• _Your objective_:
Output exactly the lines spanning from the line containing "This screenshot has height=864, width=1014." to the last line of the entries, inclusive.

Stored data

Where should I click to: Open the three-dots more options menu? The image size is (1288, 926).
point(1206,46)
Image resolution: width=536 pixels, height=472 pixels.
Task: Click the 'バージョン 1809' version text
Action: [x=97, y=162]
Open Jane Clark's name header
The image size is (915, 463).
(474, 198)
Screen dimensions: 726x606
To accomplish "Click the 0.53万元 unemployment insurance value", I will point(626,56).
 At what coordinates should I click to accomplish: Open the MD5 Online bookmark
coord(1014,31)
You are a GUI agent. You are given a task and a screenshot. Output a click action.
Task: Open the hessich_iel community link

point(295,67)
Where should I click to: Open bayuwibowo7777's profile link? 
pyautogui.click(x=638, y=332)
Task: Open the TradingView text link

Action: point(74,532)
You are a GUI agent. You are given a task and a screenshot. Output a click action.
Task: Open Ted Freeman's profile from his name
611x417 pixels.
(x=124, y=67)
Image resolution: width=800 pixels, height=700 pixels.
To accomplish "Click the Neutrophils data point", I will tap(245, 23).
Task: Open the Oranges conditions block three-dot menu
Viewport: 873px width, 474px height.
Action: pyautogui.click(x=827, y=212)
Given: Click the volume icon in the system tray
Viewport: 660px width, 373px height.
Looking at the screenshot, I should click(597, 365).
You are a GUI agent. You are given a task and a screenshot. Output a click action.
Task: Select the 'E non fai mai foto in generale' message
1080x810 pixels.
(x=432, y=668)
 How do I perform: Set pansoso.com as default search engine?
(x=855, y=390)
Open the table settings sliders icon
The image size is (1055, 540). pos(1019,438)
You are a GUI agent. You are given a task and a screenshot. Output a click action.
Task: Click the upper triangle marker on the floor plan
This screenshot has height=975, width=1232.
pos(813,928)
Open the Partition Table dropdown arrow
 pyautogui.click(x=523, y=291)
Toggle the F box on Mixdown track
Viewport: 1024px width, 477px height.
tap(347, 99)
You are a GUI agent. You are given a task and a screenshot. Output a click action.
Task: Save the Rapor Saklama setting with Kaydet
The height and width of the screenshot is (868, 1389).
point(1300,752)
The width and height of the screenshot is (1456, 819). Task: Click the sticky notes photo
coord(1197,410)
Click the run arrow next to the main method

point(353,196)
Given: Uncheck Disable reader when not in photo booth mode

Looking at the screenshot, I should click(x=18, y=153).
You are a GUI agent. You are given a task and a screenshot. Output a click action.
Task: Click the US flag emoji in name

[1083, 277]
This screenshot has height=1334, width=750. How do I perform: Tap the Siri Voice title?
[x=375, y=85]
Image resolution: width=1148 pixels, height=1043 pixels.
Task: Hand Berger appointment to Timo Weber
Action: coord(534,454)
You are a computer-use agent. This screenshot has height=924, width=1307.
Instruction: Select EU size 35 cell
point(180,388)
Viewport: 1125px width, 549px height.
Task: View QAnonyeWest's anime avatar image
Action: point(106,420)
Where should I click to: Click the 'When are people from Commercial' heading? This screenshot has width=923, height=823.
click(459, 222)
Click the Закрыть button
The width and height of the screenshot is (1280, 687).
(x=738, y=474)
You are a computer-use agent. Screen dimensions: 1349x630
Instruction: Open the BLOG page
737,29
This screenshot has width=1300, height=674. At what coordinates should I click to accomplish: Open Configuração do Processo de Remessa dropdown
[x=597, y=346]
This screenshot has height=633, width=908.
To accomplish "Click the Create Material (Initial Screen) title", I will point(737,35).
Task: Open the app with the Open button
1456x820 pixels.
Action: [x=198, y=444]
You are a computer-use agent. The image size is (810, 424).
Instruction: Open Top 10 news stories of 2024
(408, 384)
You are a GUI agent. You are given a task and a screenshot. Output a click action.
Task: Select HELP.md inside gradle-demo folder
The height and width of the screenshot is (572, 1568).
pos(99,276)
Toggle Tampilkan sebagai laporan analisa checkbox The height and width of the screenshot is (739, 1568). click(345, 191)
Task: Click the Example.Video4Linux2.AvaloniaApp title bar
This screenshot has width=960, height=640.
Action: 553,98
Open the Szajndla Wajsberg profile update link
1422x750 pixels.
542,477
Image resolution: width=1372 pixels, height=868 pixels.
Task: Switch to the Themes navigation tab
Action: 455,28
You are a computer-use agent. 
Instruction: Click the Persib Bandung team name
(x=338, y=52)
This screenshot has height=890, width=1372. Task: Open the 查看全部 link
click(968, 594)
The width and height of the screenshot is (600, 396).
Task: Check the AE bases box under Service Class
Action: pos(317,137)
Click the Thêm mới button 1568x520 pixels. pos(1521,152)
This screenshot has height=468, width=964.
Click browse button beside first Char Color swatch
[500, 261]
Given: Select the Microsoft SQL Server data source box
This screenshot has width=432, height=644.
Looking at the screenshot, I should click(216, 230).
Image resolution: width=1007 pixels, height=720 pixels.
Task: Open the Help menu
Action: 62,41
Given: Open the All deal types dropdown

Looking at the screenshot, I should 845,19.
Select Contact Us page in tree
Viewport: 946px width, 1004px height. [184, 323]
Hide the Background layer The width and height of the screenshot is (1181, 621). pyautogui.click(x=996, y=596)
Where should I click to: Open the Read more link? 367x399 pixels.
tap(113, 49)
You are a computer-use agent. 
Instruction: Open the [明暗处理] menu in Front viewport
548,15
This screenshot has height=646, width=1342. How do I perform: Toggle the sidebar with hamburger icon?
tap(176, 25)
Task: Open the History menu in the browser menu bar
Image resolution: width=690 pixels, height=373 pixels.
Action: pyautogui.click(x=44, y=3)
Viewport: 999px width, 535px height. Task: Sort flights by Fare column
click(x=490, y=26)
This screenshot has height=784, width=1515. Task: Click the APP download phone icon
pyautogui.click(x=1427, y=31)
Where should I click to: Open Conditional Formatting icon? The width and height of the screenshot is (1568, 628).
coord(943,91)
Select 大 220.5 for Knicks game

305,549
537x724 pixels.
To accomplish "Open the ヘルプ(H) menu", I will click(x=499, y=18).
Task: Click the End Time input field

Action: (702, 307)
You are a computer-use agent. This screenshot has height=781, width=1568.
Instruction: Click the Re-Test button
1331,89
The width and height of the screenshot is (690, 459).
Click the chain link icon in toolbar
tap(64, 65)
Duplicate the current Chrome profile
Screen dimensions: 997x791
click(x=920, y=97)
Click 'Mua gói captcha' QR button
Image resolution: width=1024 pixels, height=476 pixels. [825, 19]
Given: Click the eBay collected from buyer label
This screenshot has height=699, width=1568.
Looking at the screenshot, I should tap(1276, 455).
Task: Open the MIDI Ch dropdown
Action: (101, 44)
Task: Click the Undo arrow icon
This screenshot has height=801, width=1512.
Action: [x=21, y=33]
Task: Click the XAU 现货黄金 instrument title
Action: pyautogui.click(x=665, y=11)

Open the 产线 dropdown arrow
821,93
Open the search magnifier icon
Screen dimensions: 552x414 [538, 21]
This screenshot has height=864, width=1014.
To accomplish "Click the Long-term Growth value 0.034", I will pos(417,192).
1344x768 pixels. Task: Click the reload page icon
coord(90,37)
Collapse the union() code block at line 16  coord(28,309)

• _Your response_:
This screenshot has height=864, width=1014.
To accomplish "Click the Long-term Growth value 0.034", I will pos(417,192).
1344x768 pixels. Task: Click the reload page icon
coord(90,37)
Collapse the union() code block at line 16  coord(28,309)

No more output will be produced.